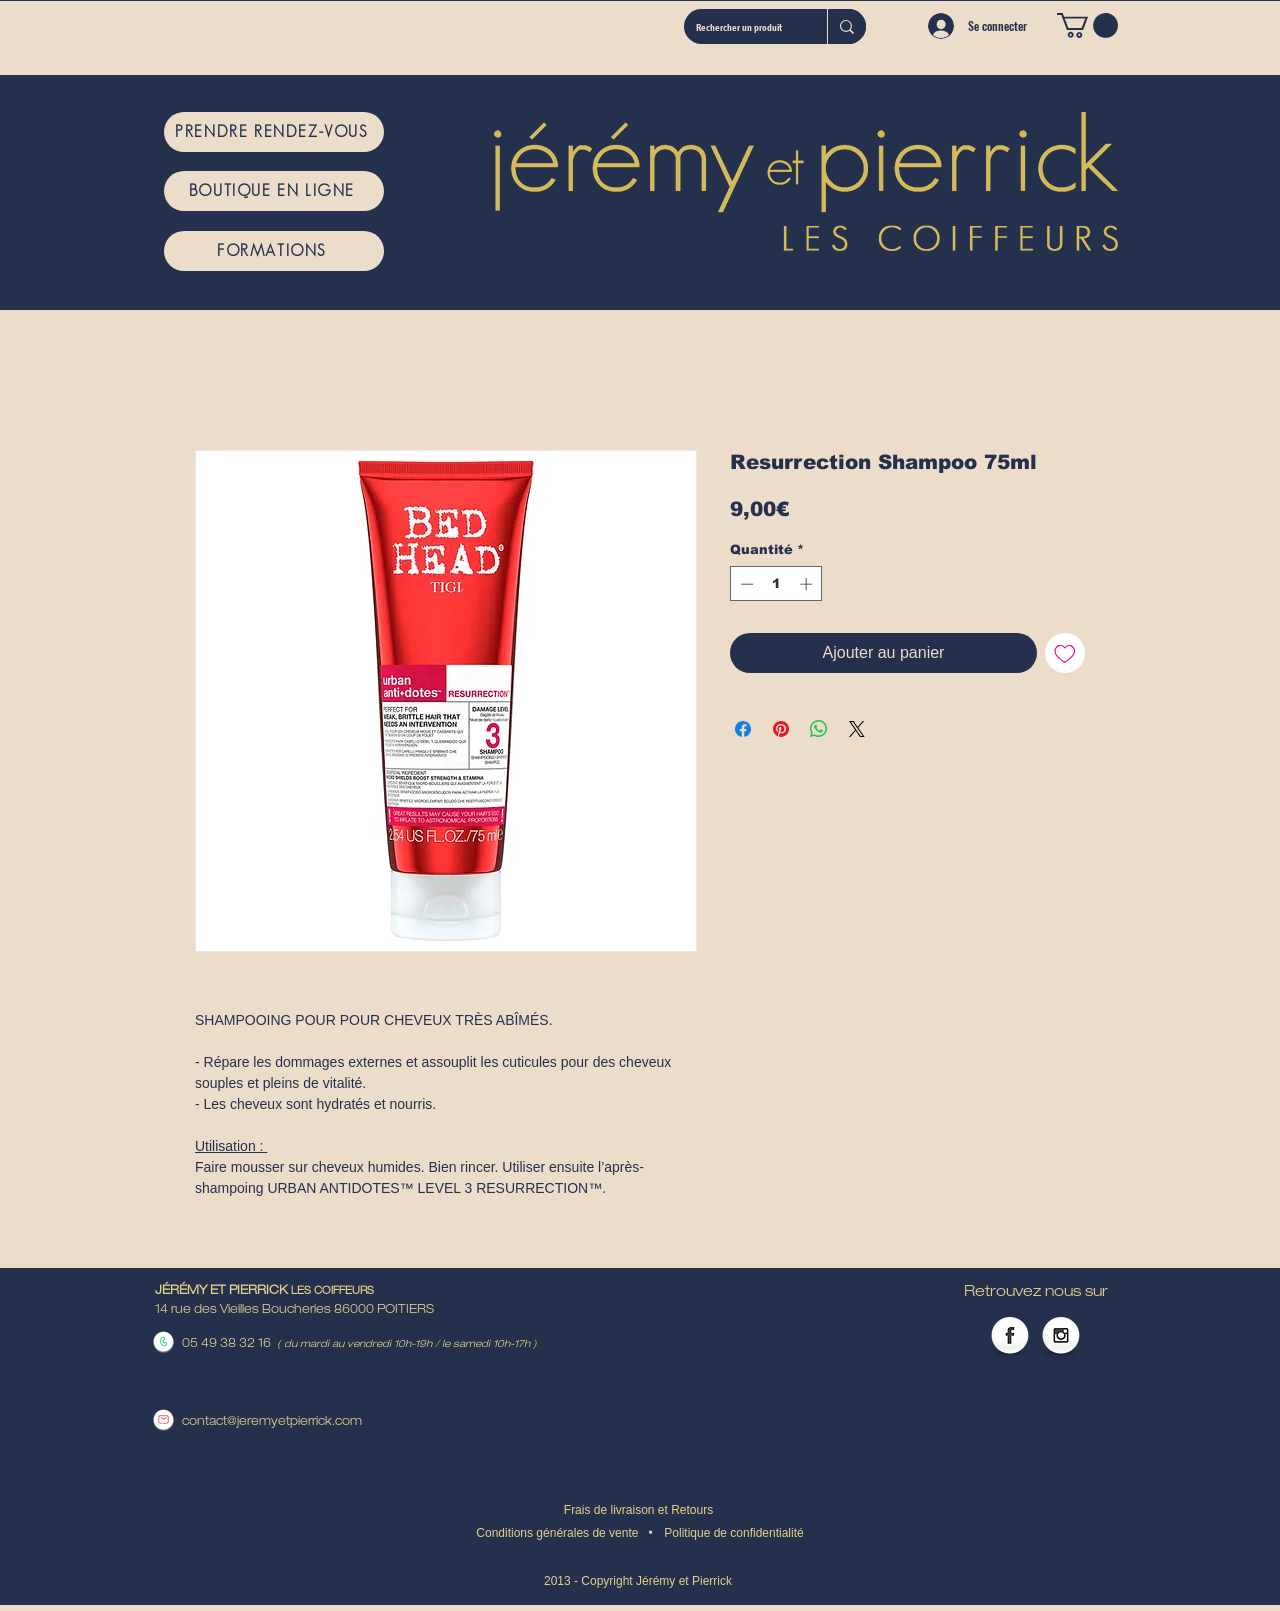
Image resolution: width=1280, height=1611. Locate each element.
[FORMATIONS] (274, 251)
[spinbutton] (776, 584)
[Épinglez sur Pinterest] (781, 729)
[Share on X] (857, 729)
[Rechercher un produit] (740, 26)
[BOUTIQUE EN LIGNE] (274, 191)
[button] (1087, 25)
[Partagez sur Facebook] (743, 729)
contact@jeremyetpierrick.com (272, 1422)
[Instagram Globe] (1061, 1337)
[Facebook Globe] (1010, 1337)
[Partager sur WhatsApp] (819, 729)
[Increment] (808, 584)
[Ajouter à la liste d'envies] (1065, 653)
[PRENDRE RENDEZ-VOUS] (274, 132)
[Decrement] (745, 584)
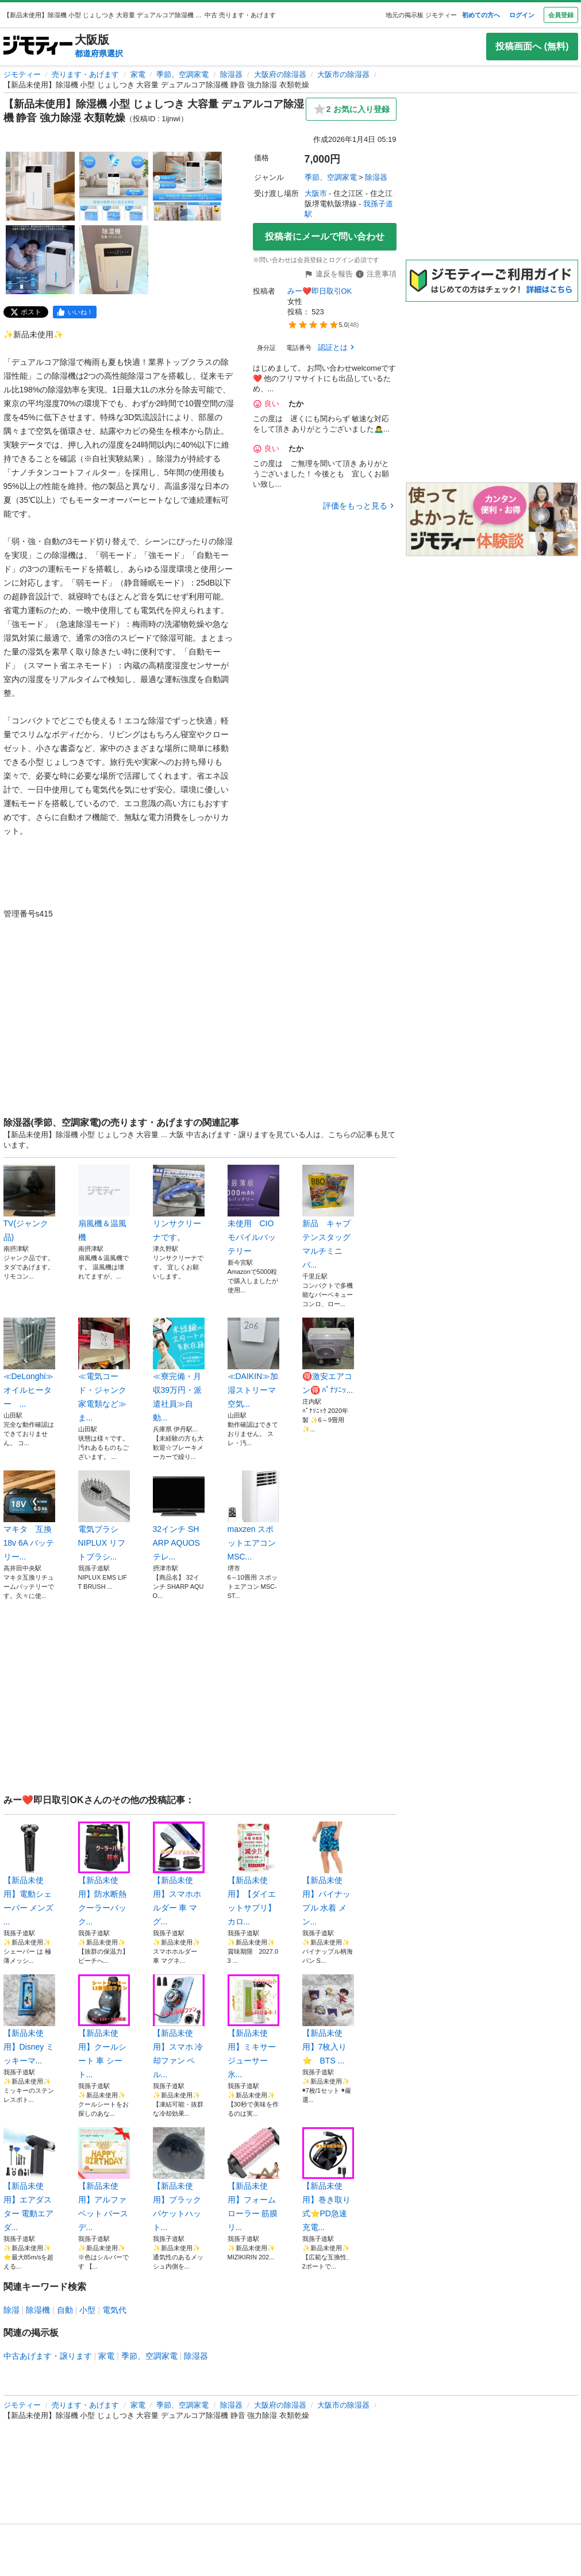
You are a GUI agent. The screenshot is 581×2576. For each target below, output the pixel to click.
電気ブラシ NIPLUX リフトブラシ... (104, 1515)
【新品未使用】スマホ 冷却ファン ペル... (179, 2026)
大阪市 (316, 193)
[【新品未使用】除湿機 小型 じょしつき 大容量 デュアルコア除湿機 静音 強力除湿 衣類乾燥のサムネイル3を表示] (187, 186)
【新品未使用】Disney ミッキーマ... (29, 2019)
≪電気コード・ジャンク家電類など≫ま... (104, 1370)
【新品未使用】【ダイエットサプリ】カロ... (253, 1874)
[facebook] (75, 312)
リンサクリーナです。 (179, 1203)
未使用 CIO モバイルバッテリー (253, 1210)
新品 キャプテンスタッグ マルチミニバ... (328, 1217)
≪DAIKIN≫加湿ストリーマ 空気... (253, 1363)
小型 (87, 2310)
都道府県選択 (99, 53)
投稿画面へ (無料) (531, 46)
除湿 (11, 2310)
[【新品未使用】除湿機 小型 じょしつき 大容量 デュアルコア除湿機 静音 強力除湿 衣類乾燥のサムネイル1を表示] (40, 186)
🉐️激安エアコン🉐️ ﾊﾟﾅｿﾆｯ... (328, 1356)
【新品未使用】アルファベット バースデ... (104, 2179)
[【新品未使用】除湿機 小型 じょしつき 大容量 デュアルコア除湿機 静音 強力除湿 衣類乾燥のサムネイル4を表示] (40, 260)
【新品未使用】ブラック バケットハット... (179, 2179)
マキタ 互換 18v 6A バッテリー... (29, 1515)
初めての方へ (481, 14)
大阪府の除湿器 (280, 74)
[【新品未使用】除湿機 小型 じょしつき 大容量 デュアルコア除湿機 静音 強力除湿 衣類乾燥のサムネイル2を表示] (114, 186)
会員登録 (561, 14)
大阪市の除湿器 (343, 74)
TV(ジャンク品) (29, 1203)
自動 (65, 2310)
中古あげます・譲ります (47, 2356)
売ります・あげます (85, 74)
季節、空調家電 (182, 74)
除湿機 (38, 2310)
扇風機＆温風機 (104, 1203)
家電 (137, 74)
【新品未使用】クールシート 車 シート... (104, 2026)
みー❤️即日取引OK (319, 291)
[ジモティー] (37, 46)
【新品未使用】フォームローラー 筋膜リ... (253, 2179)
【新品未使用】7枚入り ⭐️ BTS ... (328, 2019)
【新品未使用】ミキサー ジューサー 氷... (253, 2026)
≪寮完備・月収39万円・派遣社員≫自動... (179, 1370)
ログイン (521, 14)
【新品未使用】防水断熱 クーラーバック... (104, 1874)
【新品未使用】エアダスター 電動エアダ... (29, 2179)
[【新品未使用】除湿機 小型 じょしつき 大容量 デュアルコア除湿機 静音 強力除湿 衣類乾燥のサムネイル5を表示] (114, 260)
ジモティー (22, 74)
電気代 (114, 2310)
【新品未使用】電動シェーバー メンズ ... (29, 1874)
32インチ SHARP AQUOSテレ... (179, 1515)
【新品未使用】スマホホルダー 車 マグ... (179, 1874)
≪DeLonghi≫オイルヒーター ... (29, 1363)
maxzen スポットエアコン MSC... (253, 1515)
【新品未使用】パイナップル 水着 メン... (328, 1874)
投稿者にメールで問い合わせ (324, 236)
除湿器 (231, 74)
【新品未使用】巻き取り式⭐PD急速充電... (328, 2179)
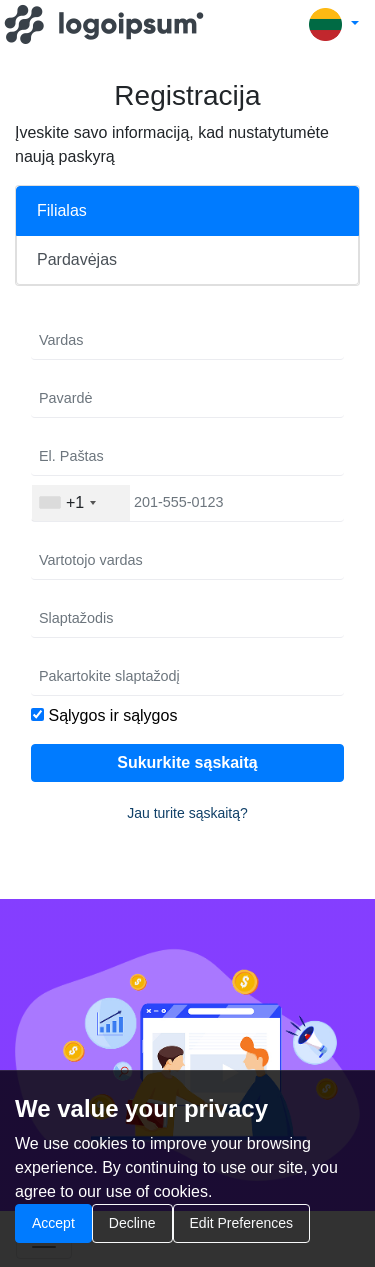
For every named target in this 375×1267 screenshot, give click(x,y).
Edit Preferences (242, 1223)
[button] (334, 24)
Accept (53, 1223)
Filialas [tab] (62, 210)
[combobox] (81, 503)
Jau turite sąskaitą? (187, 813)
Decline (132, 1223)
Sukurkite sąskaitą (187, 762)
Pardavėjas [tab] (77, 259)
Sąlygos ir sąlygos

------------------------------------------------------------

◆ TASK DETAILS: Swap "Accept" for "Allow" in the lines that begin at the one containing "[【新品未使用】除湿機 小型 じょしつき 大容量 デュアルコア除湿機 静音 強力除湿 衣類乾燥のサムネイル5を表示]" and end with the last line. Keep everything else the same, and leave out the pictures.

◆ RESPONSE TO THE EXERCISE:
[【新品未使用】除湿機 小型 じょしつき 大容量 デュアルコア除湿機 静音 強力除湿 衣類乾燥のサムネイル5を表示] (114, 260)
ジモティー (22, 74)
電気代 (114, 2310)
【新品未使用】電動シェーバー メンズ ... (29, 1874)
32インチ SHARP AQUOSテレ... (179, 1515)
【新品未使用】スマホホルダー 車 マグ... (179, 1874)
≪DeLonghi≫オイルヒーター ... (29, 1363)
maxzen スポットエアコン MSC... (253, 1515)
【新品未使用】パイナップル 水着 メン... (328, 1874)
投稿者にメールで問い合わせ (324, 236)
除湿器 (231, 74)
【新品未使用】巻き取り式⭐PD急速充電... (328, 2179)
For every named target in this 375×1267 screenshot, give click(x,y).
Edit Preferences (242, 1223)
[button] (334, 24)
Allow (53, 1223)
Filialas [tab] (62, 210)
[combobox] (81, 503)
Jau turite sąskaitą? (187, 813)
Decline (132, 1223)
Sukurkite sąskaitą (187, 762)
Pardavėjas [tab] (77, 259)
Sąlygos ir sąlygos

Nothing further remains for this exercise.